I leave at 8:30 and get into Rome at 10:00 sharp – he did make the trains run on time.  I get on the subway and take it over to Circo Massimo thinking that it will put me right by the entrance to the Palatine Hill stuff.  Wrong.  I walk around the entire Foro Romano before I can get in – and it’s a nice walk that takes me through Michelangelo’s Capitol, Ara and gives wonderful panoramae of the forum.  The beggars are gone!  The forum was always filled with less-than-nice beggars – and somehow they’re no longer around.  I still had to wait in line for a ticket, however. 

Overheard conversation: Italian wife, “let me go ahead and see if we can move more quickly through this line.”  She leaves, and then comes back to report, “We have to pay for the Collosseum as well.  I think that’s free, oh, wait you’re not an EU citizen.”  Canadian husband replies, “Why are we here?  What is this place?”  A dumb-founded silence followed.

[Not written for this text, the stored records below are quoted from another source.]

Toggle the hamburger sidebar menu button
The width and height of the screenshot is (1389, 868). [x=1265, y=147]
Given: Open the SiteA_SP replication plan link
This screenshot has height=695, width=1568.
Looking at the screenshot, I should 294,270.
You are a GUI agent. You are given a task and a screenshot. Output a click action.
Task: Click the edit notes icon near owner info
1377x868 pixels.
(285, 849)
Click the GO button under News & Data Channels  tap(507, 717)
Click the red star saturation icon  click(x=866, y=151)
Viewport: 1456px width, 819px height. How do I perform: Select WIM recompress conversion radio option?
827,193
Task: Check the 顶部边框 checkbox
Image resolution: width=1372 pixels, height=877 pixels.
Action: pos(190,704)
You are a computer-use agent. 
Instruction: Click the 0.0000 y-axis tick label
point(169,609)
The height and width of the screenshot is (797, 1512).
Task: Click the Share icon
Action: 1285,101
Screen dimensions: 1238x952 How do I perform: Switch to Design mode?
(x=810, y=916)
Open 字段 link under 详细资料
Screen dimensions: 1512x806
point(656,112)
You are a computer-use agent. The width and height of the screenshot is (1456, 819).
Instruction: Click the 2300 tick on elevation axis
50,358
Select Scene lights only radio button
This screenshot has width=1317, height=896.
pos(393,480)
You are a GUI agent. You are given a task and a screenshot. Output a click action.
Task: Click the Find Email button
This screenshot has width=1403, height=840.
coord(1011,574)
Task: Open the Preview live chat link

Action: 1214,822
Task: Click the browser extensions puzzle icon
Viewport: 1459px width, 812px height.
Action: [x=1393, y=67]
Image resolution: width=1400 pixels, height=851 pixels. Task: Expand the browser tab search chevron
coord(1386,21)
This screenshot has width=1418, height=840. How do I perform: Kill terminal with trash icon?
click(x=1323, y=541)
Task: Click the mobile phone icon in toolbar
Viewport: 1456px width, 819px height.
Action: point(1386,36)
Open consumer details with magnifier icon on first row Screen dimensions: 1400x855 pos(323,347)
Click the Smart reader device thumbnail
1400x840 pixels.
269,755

I’ve been here before and I really want to see three things:  1) Domus Augusta, 2) Domus Liviae, and Domus grifoni.  It’s Tuesday, so the house of Augustus is immediately stricken from the list, but the other two are open, and almost deliver the same sense of awe I felt the last time that I was here, when I went to the Domus aurea (Nero’s Golden House).  The intact painted walls and plaster work always impress me.  I fully expected Sian Philipps to come walking right out and give me a look.




I’ve not planned ahead, and didn’t bring water with me.  No amenities in the foro.  I trudge on.  There are special exhibitions around the rule of Vespasian, so that is all very interesting, and I enjoy it immensely.  The Farnese Gardens are a big (huge) disappointment, although the overlook to the forum is just amazing.  Being very thirsty and having had my fill of all things Roman, I leave by way of the Colloseum, grabbing a photo of the Arch of Constantine and heading for I restaurant I know on the Via Cavour, where a spaghetti carbonara  is calling my name.  While there, a German family next to me puts their eldest daughter’s newly minted Italian to the test with the waiter – armer Mensch.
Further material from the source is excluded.